**What the task asks**. Your answer should reproduce the full set of records exactly as given.

**Exercise material**.
▼

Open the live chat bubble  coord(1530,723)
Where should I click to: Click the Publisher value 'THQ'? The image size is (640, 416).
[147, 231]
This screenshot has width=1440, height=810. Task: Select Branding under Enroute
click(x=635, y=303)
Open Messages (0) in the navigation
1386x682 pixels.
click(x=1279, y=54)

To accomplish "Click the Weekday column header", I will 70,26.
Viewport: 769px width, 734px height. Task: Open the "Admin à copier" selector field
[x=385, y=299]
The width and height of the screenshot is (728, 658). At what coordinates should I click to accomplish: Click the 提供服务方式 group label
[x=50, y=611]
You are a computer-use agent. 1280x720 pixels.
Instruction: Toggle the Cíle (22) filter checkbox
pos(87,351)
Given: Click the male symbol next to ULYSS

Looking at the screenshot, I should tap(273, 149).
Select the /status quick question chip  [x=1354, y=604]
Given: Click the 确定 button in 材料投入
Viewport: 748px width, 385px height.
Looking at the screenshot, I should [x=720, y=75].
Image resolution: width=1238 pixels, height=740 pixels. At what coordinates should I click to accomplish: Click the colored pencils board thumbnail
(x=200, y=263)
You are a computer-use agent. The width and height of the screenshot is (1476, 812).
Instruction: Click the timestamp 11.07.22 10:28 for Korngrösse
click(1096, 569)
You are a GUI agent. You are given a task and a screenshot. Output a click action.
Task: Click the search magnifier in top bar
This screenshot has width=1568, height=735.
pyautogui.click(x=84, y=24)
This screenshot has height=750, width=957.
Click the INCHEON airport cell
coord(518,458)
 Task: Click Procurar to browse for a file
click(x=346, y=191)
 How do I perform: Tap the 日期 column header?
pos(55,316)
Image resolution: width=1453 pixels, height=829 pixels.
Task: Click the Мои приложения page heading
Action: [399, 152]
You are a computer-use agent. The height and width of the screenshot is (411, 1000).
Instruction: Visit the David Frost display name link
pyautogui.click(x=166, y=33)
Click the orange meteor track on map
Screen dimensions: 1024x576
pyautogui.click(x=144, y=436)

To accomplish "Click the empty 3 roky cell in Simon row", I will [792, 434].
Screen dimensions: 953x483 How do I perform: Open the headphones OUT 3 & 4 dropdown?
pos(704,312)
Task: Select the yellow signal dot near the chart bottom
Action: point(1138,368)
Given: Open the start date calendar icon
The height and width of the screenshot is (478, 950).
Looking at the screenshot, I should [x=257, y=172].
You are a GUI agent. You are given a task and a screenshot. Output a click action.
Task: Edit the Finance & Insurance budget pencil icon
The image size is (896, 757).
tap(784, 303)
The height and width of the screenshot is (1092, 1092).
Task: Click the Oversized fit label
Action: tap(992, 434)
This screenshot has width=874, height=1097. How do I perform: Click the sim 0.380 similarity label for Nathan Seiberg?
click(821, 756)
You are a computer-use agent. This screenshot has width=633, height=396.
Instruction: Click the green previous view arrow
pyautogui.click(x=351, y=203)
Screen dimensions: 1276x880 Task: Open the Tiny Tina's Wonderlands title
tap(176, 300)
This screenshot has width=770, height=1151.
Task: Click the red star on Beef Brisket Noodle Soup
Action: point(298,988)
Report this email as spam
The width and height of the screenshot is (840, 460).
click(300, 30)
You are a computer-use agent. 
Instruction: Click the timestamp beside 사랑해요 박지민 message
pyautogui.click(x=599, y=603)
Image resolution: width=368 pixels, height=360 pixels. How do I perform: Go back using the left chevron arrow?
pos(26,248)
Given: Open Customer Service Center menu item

▲

**Reply to the task**.
Open the live chat bubble  coord(1530,723)
Where should I click to: Click the Publisher value 'THQ'? The image size is (640, 416).
[147, 231]
This screenshot has width=1440, height=810. Task: Select Branding under Enroute
click(x=635, y=303)
Open Messages (0) in the navigation
1386x682 pixels.
click(x=1279, y=54)

To accomplish "Click the Weekday column header", I will 70,26.
Viewport: 769px width, 734px height. Task: Open the "Admin à copier" selector field
[x=385, y=299]
The width and height of the screenshot is (728, 658). At what coordinates should I click to accomplish: Click the 提供服务方式 group label
[x=50, y=611]
You are a computer-use agent. 1280x720 pixels.
Instruction: Toggle the Cíle (22) filter checkbox
pos(87,351)
Given: Click the male symbol next to ULYSS

Looking at the screenshot, I should tap(273, 149).
Select the /status quick question chip  [x=1354, y=604]
Given: Click the 确定 button in 材料投入
Viewport: 748px width, 385px height.
Looking at the screenshot, I should [x=720, y=75].
Image resolution: width=1238 pixels, height=740 pixels. At what coordinates should I click to accomplish: Click the colored pencils board thumbnail
(x=200, y=263)
You are a computer-use agent. The width and height of the screenshot is (1476, 812).
Instruction: Click the timestamp 11.07.22 10:28 for Korngrösse
click(1096, 569)
You are a GUI agent. You are given a task and a screenshot. Output a click action.
Task: Click the search magnifier in top bar
This screenshot has width=1568, height=735.
pyautogui.click(x=84, y=24)
This screenshot has height=750, width=957.
Click the INCHEON airport cell
coord(518,458)
 Task: Click Procurar to browse for a file
click(x=346, y=191)
 How do I perform: Tap the 日期 column header?
pos(55,316)
Image resolution: width=1453 pixels, height=829 pixels.
Task: Click the Мои приложения page heading
Action: [399, 152]
You are a computer-use agent. The height and width of the screenshot is (411, 1000).
Instruction: Visit the David Frost display name link
pyautogui.click(x=166, y=33)
Click the orange meteor track on map
Screen dimensions: 1024x576
pyautogui.click(x=144, y=436)

To accomplish "Click the empty 3 roky cell in Simon row", I will [792, 434].
Screen dimensions: 953x483 How do I perform: Open the headphones OUT 3 & 4 dropdown?
pos(704,312)
Task: Select the yellow signal dot near the chart bottom
Action: point(1138,368)
Given: Open the start date calendar icon
The height and width of the screenshot is (478, 950).
Looking at the screenshot, I should [x=257, y=172].
You are a GUI agent. You are given a task and a screenshot. Output a click action.
Task: Edit the Finance & Insurance budget pencil icon
The image size is (896, 757).
tap(784, 303)
The height and width of the screenshot is (1092, 1092).
Task: Click the Oversized fit label
Action: tap(992, 434)
This screenshot has width=874, height=1097. How do I perform: Click the sim 0.380 similarity label for Nathan Seiberg?
click(821, 756)
You are a computer-use agent. This screenshot has width=633, height=396.
Instruction: Click the green previous view arrow
pyautogui.click(x=351, y=203)
Screen dimensions: 1276x880 Task: Open the Tiny Tina's Wonderlands title
tap(176, 300)
This screenshot has width=770, height=1151.
Task: Click the red star on Beef Brisket Noodle Soup
Action: point(298,988)
Report this email as spam
The width and height of the screenshot is (840, 460).
click(300, 30)
You are a computer-use agent. 
Instruction: Click the timestamp beside 사랑해요 박지민 message
pyautogui.click(x=599, y=603)
Image resolution: width=368 pixels, height=360 pixels. How do I perform: Go back using the left chevron arrow?
pos(26,248)
Given: Open Customer Service Center menu item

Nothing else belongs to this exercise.